My favorite is simply the bread product, fat slice of tomato, poached egg, and a little pat of butter.

A poached egg on top of a bowl of cheesy garlicky grits - HEAVEN!


----------



## Uncle Bob (Feb 22, 2009)

A Toasted English Muffin....2 Poached Eggs....Top With a nice ladle of Red Beans with all of their meats and juices....Pass the Hot Sauce!


----------



## mike in brooklyn (Feb 22, 2009)

Poaching is an underutilized and wonderful method
of cooking delicate flavors like eggs and chicken and fish.
Not the easiest method to master.
When poaching eggs some add vinegar to the water - some
'gather' the whites together with a spoon after they hit the water.
some create a vortex in the poaching liquid before adding the eggs.


----------



## Loprraine (Feb 22, 2009)

Cook some farfalle, or whatever pasta you have, drain it, add some good olive oil or butter, some snipped chives, grated Gruyere, and top with your poached egg.  When you cut into the soft yolk, it makes a sauce for the pasta.  A classic Pepin dish, so good.  

Make a classic Eggs Benedict, but instead of ham, use crab meat.  A bit of hot sauce in your hollandaise would do very nicely.

Make a very shallow highly spiced tomato / bread pudding and top it with the poached egg.  They go great with tomatoes.


----------



## Uncle Bob (Feb 22, 2009)

A nice large Johnny Cake ---- Two Poached Eggs ---- A nice ladle of Corned Beef Hash ---- Pass The Hot Sauce


----------



## kitchenelf (Feb 22, 2009)

GACK!  How could I forget corned beef hash????


----------



## Uncle Bob (Feb 22, 2009)

A fried Grits Patty....Two Poached Eggs...A nice ladle of Shrimp Creole --- Pass the Hot Sauce...

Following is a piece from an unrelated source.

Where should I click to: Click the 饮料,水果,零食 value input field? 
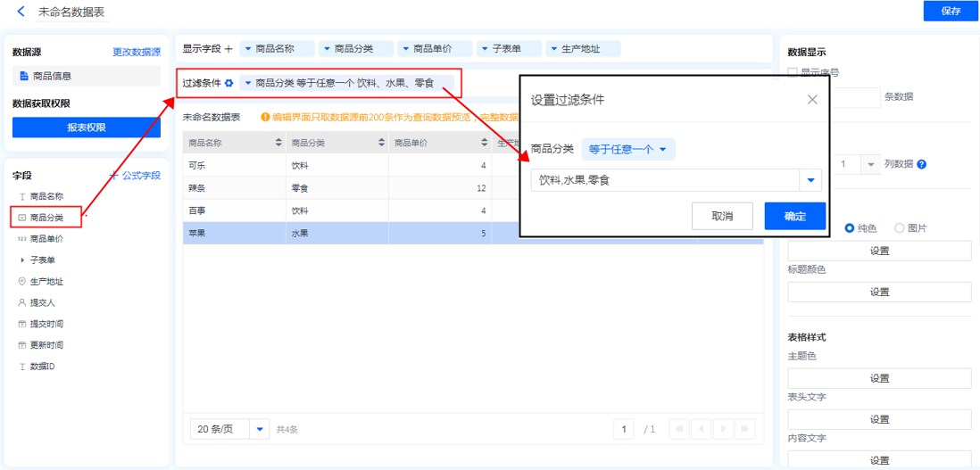[x=665, y=180]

(Miss Bean..Will you pick up another bottle of Louisiana Hot Sauce...I think we gonna need it.)


----------



## Vanilla Bean (Feb 22, 2009)

mike in brooklyn said:


> Poaching is an underutilized and wonderful method
> of cooking delicate flavors like eggs and chicken and fish.
> Not the easiest method to master.
> When poaching eggs some add vinegar to the water - some
> ...


My method...

I heat 2 inches (about) of water in a pan to boiling in a skillet (12-inch), then reduce heat. Break each egg into a custard cup. Hold cup up close to water's surface, and slip egg egg into water. Cook uncovered about 7 minutes or until whites are set and yolks are thickened. Remove eggs with slotted spoon


----------



## Vanilla Bean (Feb 22, 2009)

Canadian bacon, red beans, grits patty, corned beef hash, shrimp creole, farfalle with Gruyere!  Yum, the possibilities are endless!


----------



## Loprraine (Feb 22, 2009)

The world is your oyster ( or poached egg).


----------



## jabbur (Feb 22, 2009)

I like mine on toast.  I butter the toast and spread with grape jelly then layer the poached egg on top.


----------



## FincaPerlitas (Feb 22, 2009)

I like mine on top of good, crusty homemade corned beef hash.  Here's a good recipe: Food Wishes Video Recipes - Free Video Recipe Blog


----------



## BreezyCooking (Feb 22, 2009)

Eggs Benedict, Eggs Florentine, Lyonnaise Salad. . . .


----------



## gadzooks (Feb 22, 2009)

Poach a couple of eggs in a pan of pisto. I had this just the other morning, as I had some leftover pisto. Serve with crusty bread.


----------



## Saraaaaa (Feb 22, 2009)

I certainly like poached egg, simple and delicious, I mostly eat it with whole wheat english muffin.


----------